The series, created by Cedric and Suzanne Martin, revolves around the Rev. Ballentine, an R&B superstar-turned-minister. Upon hearing the call to ministry, he leaves his career and high life in Las Vegas to serve in his father’s church in St. Louis. Reluctantly joining him are his wife, Lolli (played by Niecy Nash) and daughter, Lyric (played by Jazz Raycole). Rounding out the cast are Barton, Boyce’s cantankerous father (played by John Beaslely) and Stamps, Boyce’s crafty brother (played by Wesley Jonathan). Reviewers agree that the show provides comedic, yet realistic, insights into the faith-based African American community.
A Sunday in the life of The Soul Man continued at The City of Refuge led by Bishop Noel Jones.
Nearly 2,000 parishioners viewed a special videotaped message from Cedric before hearing from ‘The Soul Man’ himself.
“It’s great that Bishop Jones allowed me to come in. I have known him for a long time.

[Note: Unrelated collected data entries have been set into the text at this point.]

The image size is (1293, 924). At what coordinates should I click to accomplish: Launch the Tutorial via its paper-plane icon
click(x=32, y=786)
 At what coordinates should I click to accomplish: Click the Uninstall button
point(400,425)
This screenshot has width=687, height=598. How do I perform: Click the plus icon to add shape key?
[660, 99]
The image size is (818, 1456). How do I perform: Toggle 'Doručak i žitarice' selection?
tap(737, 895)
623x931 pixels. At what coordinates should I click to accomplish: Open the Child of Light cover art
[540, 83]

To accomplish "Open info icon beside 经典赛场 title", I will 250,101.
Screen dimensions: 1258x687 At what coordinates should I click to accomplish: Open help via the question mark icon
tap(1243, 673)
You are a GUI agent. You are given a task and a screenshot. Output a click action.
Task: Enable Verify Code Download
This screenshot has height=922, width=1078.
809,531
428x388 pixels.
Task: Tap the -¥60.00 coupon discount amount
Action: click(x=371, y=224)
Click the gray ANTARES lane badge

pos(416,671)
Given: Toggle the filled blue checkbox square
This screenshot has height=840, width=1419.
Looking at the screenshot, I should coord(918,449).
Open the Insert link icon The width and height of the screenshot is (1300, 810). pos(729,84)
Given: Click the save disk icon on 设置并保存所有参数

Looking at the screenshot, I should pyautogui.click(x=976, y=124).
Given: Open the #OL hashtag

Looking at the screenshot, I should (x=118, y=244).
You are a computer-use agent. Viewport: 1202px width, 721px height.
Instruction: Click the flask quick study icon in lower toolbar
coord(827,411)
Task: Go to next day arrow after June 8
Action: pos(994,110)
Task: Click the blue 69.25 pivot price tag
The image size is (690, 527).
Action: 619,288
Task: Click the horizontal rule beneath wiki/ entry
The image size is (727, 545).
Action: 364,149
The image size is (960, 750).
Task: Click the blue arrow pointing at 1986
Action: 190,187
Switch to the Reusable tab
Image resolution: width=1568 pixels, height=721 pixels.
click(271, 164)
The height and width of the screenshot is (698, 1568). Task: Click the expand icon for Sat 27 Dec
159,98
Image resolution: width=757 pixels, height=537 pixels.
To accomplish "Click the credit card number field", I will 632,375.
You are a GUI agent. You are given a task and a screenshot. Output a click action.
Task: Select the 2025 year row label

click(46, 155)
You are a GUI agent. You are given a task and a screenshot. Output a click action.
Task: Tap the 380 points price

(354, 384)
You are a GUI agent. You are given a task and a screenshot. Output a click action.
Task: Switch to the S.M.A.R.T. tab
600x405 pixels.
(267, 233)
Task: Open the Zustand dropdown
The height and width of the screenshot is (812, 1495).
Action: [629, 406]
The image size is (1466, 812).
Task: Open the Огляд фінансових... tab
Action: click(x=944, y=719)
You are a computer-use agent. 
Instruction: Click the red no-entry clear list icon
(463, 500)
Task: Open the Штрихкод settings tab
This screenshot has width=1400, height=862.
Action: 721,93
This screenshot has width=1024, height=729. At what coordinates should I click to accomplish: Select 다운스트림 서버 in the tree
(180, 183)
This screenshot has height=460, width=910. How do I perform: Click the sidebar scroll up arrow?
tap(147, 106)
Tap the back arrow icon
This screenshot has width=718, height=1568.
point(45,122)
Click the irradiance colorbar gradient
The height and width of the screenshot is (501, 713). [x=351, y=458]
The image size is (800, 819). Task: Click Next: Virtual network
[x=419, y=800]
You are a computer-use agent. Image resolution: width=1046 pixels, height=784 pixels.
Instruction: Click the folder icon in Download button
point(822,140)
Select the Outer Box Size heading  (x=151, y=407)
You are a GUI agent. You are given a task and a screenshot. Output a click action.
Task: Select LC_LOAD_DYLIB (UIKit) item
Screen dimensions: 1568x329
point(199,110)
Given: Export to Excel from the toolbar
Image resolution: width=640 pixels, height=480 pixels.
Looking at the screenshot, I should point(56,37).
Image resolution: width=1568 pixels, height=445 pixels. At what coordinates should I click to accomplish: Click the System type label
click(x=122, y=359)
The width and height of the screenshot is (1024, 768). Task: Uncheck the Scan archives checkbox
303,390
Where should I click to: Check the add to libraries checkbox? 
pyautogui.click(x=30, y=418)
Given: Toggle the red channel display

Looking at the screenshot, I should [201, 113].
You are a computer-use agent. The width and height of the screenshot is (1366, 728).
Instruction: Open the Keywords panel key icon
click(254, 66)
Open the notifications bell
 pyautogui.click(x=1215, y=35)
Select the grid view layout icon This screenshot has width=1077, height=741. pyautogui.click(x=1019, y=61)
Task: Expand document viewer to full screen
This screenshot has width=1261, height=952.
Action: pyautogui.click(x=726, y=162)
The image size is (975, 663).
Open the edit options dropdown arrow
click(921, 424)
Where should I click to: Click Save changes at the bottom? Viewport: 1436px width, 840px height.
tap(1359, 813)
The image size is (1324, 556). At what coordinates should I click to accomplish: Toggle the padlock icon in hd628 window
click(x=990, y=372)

He married me and my wife 13 years ago,” said Cedric.
“Also, it’s very important, if you have an opportunity, to watch this show and tell others to watch, too.”
Bishop Jones revealed, “The reason I allowed Cedric to speak is that I know it’s going to be tasty, it’s going to be tasteful and the show is going to impact many people. I think that’s a good thing. Entertainment is a good way to transfer a great many values.
“Hopefully, something within that show will have a message and entertainment that will uplift and encourage people.”
Uplifting people is a quality instilled in Cedric at a young age according to Eric Rhone, executive producer of ‘The Soul Man’ and his business partner since 1983.
“Cedric has a very strong family and upbringing back in Missouri, so those core values of respect and family have always been there for him. We want to put out positive images and messages that we can all be proud of, particularly young people who come into this business after us,” said Rhone.
Cedric shared similar intents as he explained how the church became the setting for the show.
“I started looking at demographics, niche markets. For us, I knew that black people are so spread out economically, but one place we come together is in the church environment. From hoodlums to educators, all of them are trying to be saved,” he said.
“I just thought this was a great forum for me to do a show and it allows me to tell great stories because all types of people come there. The church is the hospital for the soul.”
Another strength of ‘The Soul Man” is its ability to portray a variety of challenges encountered by both pastors and parishioners.
“It’s not only about what happens in the church. Most people think the church is only on Sunday, but ministers are in operation all week long. You’re dealing with people’s marriages, funerals, problems, and sometimes addictions. We thought, ‘What a great platform.’
“When I was thinking of this show, it made sense, as a great platform, to do our community, our world, things that make sense to African Americans and at the same time, it also fits a broader community,” said Cedric who added with a laugh, “Now, I’m a flawed individual, trying to get right, so don’t write me saying, a preacher don’t do that.”
‘The Soul Man’ airs on Wednesdays at 10 p.m. on the TV Land network. Check cable or local listings for the channel.